Lung tumorigenicity of NNK given orally to A/J mice: its application to chemopreventive efficacy studies.

The ability of five chemopreventive agents to inhibit 4-(methylnitrosamino)-1-(3-pyridyl)-1-butanone (NNK)-induced lung tumors in A/J mice was determined. The carcinogen was administered in the drinking water during 7 weeks (at doses of 9.2 to 3.1 mg/mouse). Three chemopreventive agents: (dose, g/kg diet) ellagic acid (4.0), 2(3)-BHA (5.0), and sulindac (0.13) inhibited the multiplicity of lung adenomas by 52, 88, and 52%, respectively, when compared to NNK controls. beta-Carotene + retinol (2.14 + 0.009), in combination, and selenium (0.0022) were ineffective.
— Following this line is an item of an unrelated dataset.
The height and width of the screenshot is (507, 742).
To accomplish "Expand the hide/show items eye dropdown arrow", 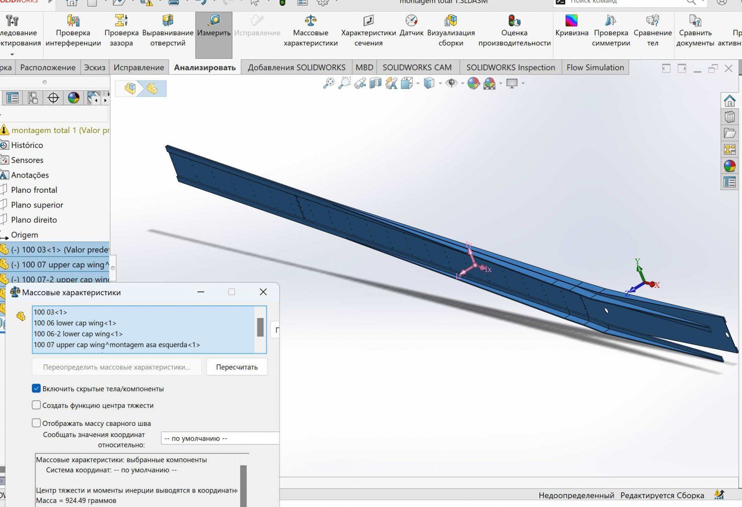I will [x=462, y=83].
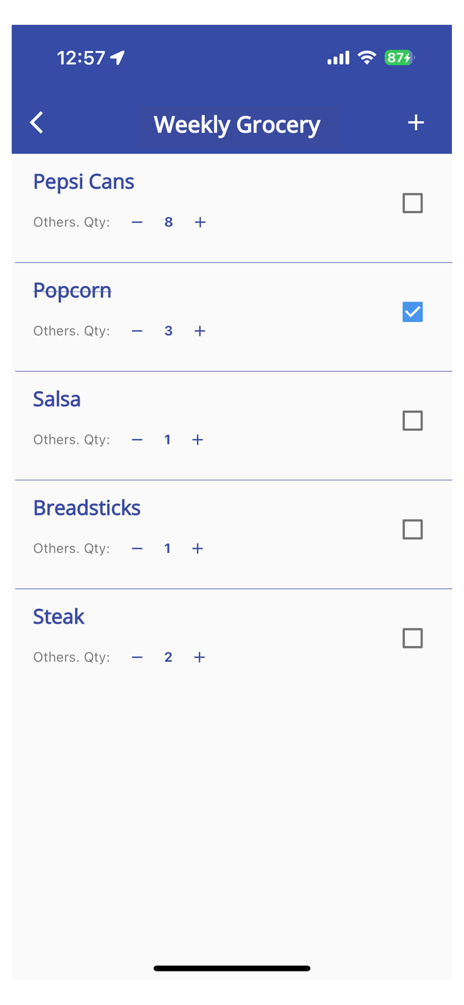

NNK was absorbed more rapidly from the duodenum than from the stomach and was metabolized in both tissues. The activation of NNK by alpha-carbon hydroxylation and its deactivation by pyridine N-oxidation was more extensive in the duodenum than in the stomach. Carbonyl reduction of NNK was 10 times higher in the duodenum. Liver microsomes were more active than lung microsomes in the alpha-carbon hydroxylation of NNK, suggesting that some liver isozymes of cytochrome P-450 have a high affinity for NNK. Pyridine N-oxidation was five times more extensive in lung microsomes than in liver microsomes. Collectively, these results demonstrate that NNK given orally to A/J mice provides a suitable model from which to assess the relative activity and mechanisms of action of chemopreventive agents in pulmonary carcinogenesis.